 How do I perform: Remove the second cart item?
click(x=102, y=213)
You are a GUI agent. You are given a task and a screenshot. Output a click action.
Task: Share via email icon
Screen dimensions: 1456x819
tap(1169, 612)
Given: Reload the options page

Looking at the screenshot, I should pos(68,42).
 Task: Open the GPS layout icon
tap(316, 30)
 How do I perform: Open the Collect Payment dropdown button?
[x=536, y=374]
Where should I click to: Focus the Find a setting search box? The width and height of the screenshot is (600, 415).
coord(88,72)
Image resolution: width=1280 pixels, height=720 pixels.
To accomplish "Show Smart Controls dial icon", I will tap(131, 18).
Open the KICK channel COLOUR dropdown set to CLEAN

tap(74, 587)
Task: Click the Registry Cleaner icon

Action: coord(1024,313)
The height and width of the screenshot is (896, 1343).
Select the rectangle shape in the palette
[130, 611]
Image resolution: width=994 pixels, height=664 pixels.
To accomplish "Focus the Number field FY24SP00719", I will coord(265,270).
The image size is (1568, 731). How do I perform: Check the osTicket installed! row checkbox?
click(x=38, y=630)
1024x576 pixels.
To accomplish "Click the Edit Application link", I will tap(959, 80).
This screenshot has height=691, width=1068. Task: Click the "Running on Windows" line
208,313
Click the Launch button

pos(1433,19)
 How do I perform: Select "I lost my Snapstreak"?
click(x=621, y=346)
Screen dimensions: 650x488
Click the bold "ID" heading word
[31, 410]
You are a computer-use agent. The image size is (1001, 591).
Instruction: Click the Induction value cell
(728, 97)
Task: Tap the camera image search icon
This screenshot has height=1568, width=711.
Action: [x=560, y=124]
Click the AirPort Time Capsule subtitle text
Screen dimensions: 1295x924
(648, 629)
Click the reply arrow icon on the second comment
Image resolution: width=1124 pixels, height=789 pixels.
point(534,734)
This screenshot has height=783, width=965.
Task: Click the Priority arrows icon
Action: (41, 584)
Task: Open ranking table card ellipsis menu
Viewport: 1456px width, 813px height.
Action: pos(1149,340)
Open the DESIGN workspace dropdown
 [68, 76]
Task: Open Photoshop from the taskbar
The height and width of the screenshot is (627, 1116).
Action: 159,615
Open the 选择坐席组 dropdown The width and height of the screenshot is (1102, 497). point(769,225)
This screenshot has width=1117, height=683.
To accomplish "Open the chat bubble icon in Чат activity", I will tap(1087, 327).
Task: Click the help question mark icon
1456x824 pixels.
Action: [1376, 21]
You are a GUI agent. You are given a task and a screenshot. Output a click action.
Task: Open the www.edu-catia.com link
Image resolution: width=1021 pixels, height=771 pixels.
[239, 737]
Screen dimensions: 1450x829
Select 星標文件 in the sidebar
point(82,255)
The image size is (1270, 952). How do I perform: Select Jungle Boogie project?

Do this |
Begin at the line that has "Task: Open ranking table card ellipsis menu" and stop after the line that has "will tap(1087, 327).", reproducing every one of those lines in full, requests included. Increase each coordinate in the answers by 43 and leave all other numbers unchanged.

Answer below |
Task: Open ranking table card ellipsis menu
Viewport: 1456px width, 813px height.
Action: pos(1192,383)
Open the DESIGN workspace dropdown
 [111, 119]
Task: Open Photoshop from the taskbar
The height and width of the screenshot is (627, 1116).
Action: 202,658
Open the 选择坐席组 dropdown The width and height of the screenshot is (1102, 497). point(812,268)
This screenshot has width=1117, height=683.
To accomplish "Open the chat bubble icon in Чат activity", I will tap(1130, 370).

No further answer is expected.